Tout part d’un sentiment né au cours de la grande manifestation du 11 janvier, alors que, habitant du quartier, j’avais imaginé pouvoir me présenter au dernier moment et rejoindre les cohortes venues de bien plus loin que moi. Je m’attendais à la foule, je m’attendais à la cohue et je trouvai des rues vides barrées par la police et, derrière les barrières, mes voisins de quartier agglutinés patiemment. Sans doute parce que je ne suis pas patient, « ça » m’a agacé. Alors, oui, les grands de ce monde ont besoin de sécurité ; oui, ils ne peuvent pas raisonnablement se mêler à la foule et se comporter comme le commun des mortels, ce qui au passage me permet de me réjouir d’en être et d’être plus libre qu’ils ne le sont. Pour autant, il y a un résultat : quelques dizaines de grands de ce monde ont bloqué pendant plus d’une heure des centaines de milliers d’autres ; au point que parmi ces derniers, certains n’ont même pas pu se mettre en marche et quitter la place de la République, quand d’ailleurs ils ont été capables de l’atteindre.

On pourra gloser sans fin sur l’utilité politique d’être présents sur deux cents mètres de chaussée plutôt que sous les ors de la république, dans une salle bien chauffée de l’Élysée, pour tous ces dirigeants politiques venus des quatre coins de la planète, même si leur participation semble avoir fait des envieux outre-Atlantique.

Au delà du débat, nous trouverons sans doute plus de profit à nous retourner la question, dès lors que nous sommes aux responsabilités dans une organisation, si modeste soit-elle. Car, être dirigeant ne va pas sans un certain statut, qui rend bien souvent encombrant : dans les réunions, les subordonnés opinent plus rapidement ou plus souvent qu’ils ne le feraient en présence de pairs. D’ailleurs, l’adage est bien connu : on rentre dans le bureau du chef avec ses propres idées, on en ressort avec les idées du chef.
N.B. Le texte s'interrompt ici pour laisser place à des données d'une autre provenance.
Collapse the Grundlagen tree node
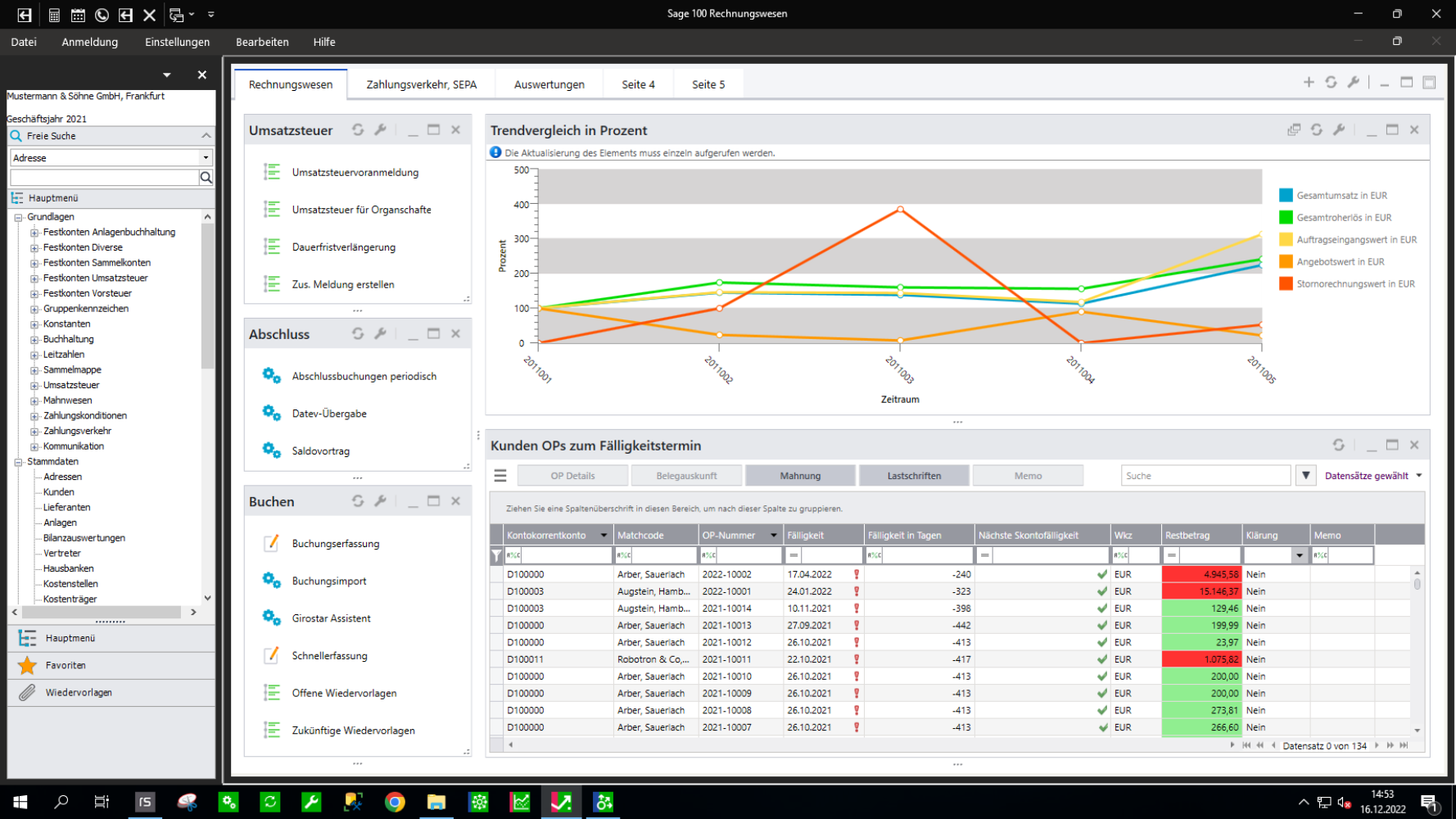Viewport: 1456px width, 819px height. [x=18, y=218]
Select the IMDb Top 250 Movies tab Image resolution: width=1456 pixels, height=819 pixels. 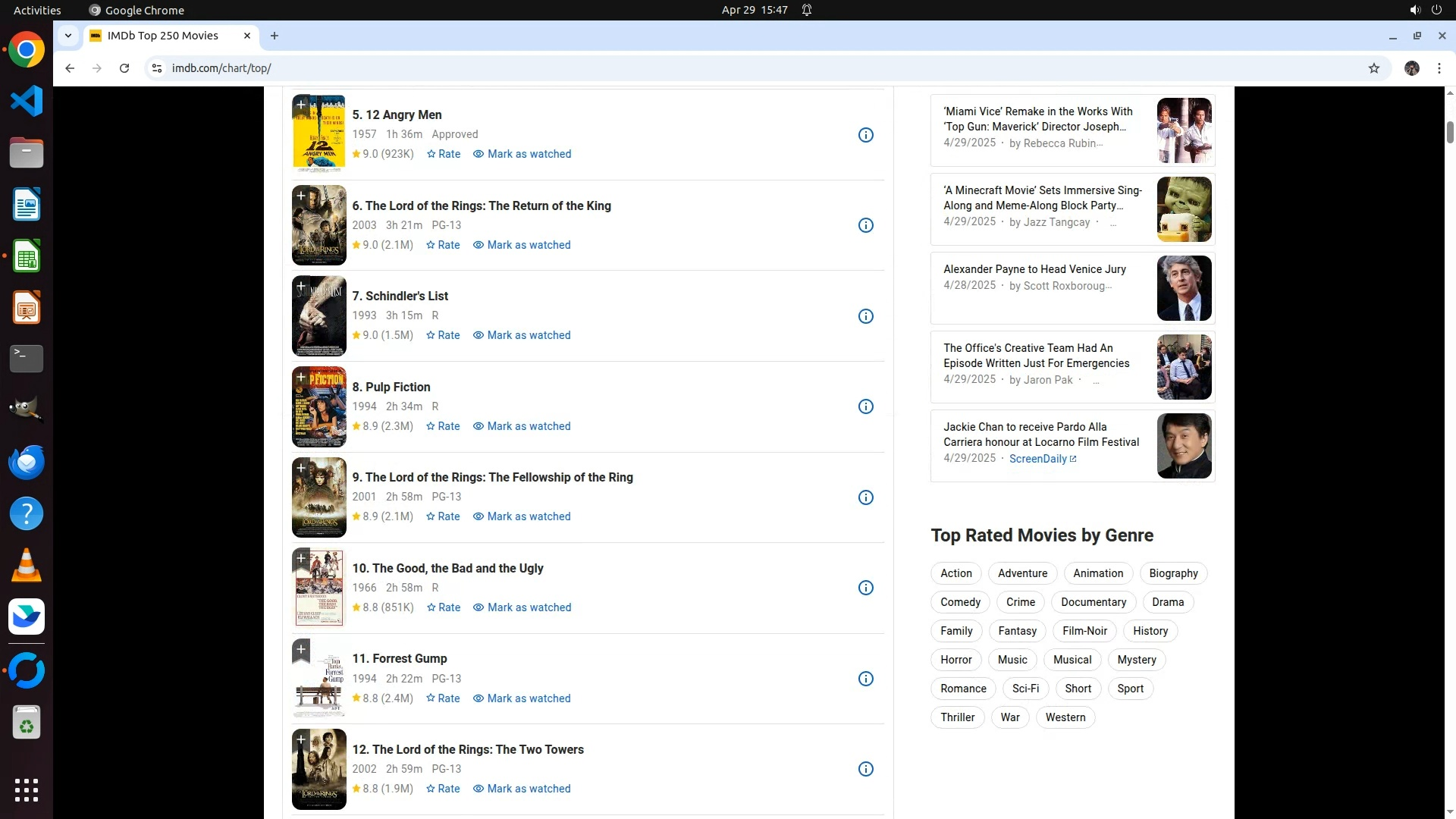tap(163, 36)
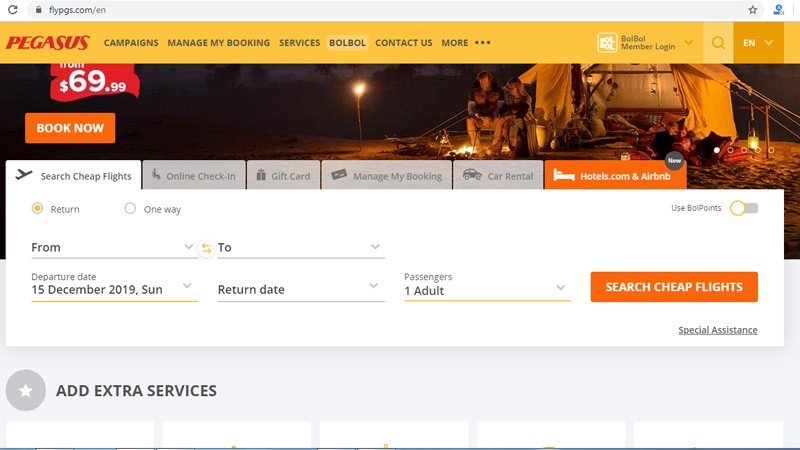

Plus le chef se manifeste et exerce son autorité, plus l’équipe s’y conforme, bon gré mal gré et répond à l’autorité par le désengagement [1]. Et, dans la remarque, “c’est vous le patron”, il peut y avoir de la soumission ou, pourquoi pas, une certaine forme de paresse qui fait penser : “après tout, c’est son job de prendre des décisions”. Autrement dit, le “patron” ne doit pas seulement éviter d’encombrer, il doit faire de la place, faire du vide pour permettre l’émergence : l’émergence des initiatives et des idées, l’émergence de l’intelligence.

Cependant, vide n’est pas absence, laisser passer n’est pas s’en aller ; il revient sans doute au dirigeant, pour favoriser l’émergence et l’initiative, d’être le garant d’un cadre fixé ou co-construit selon les cas. C’est le “patron” au sens des artisans, cette pièce de papier qui fixe les contours de la tapisserie, du vitrail ou de la broderie, qui fixe les limites de l’action.

C’est Robert F. Bales, le psychosociologue américain inventeur de la grille de Bales [2], qui a montré qu’un leader qui décide du travail de chacun stimule moins la participation et l’initiative qu’un leader qui clarifie, informe, stimule et soutient.

C’est pourquoi chacun d’entre nous, dans ses responsabilités de dirigeant de société ou d’équipe, mais aussi de professeur, de parent, doit se poser la question de savoir s’il encombre ou s’il soutient, s’il freine ou s’il stimule, tout en ayant à l’esprit qu’on n’exerce jamais aussi bien son pouvoir qu’en y renonçant. Ce qu’exprime le célèbre aphorisme : “Le pouvoir, c’est comme les baïonnettes, on peut tout faire avec, sauf s’asseoir dessus.” [3]

[1] L’expérience, menée déjà en 1939, par Lippitt et White, a montré qu’un leadership autoritaire sur des groupes d’enfants diminuait la prise d’initiative, l’intérêt pour le travail et pour le travail des autres, par rapport à un leadership plus démocratique ; ce type de leadership augmentait également l’agressivité, moins cependant que le laissez-faire.
[2] Bales, R. F. (1972), Rôles centrés sur la tâche et rôles sociaux dans des groupes ayant des problèmes à résoudre, in Lévy, A., Psychologie sociale, Paris, Dunod, 1972
[3] Un peu de recherche rend la paternité de cette citation incertaine. Talleyrand aurait déjà dit : « on peut tout faire avec les baïonnettes, sauf s’asseoir dessus. » la même phrase est parfois attribuée à Clémenceau ou à Napoléon.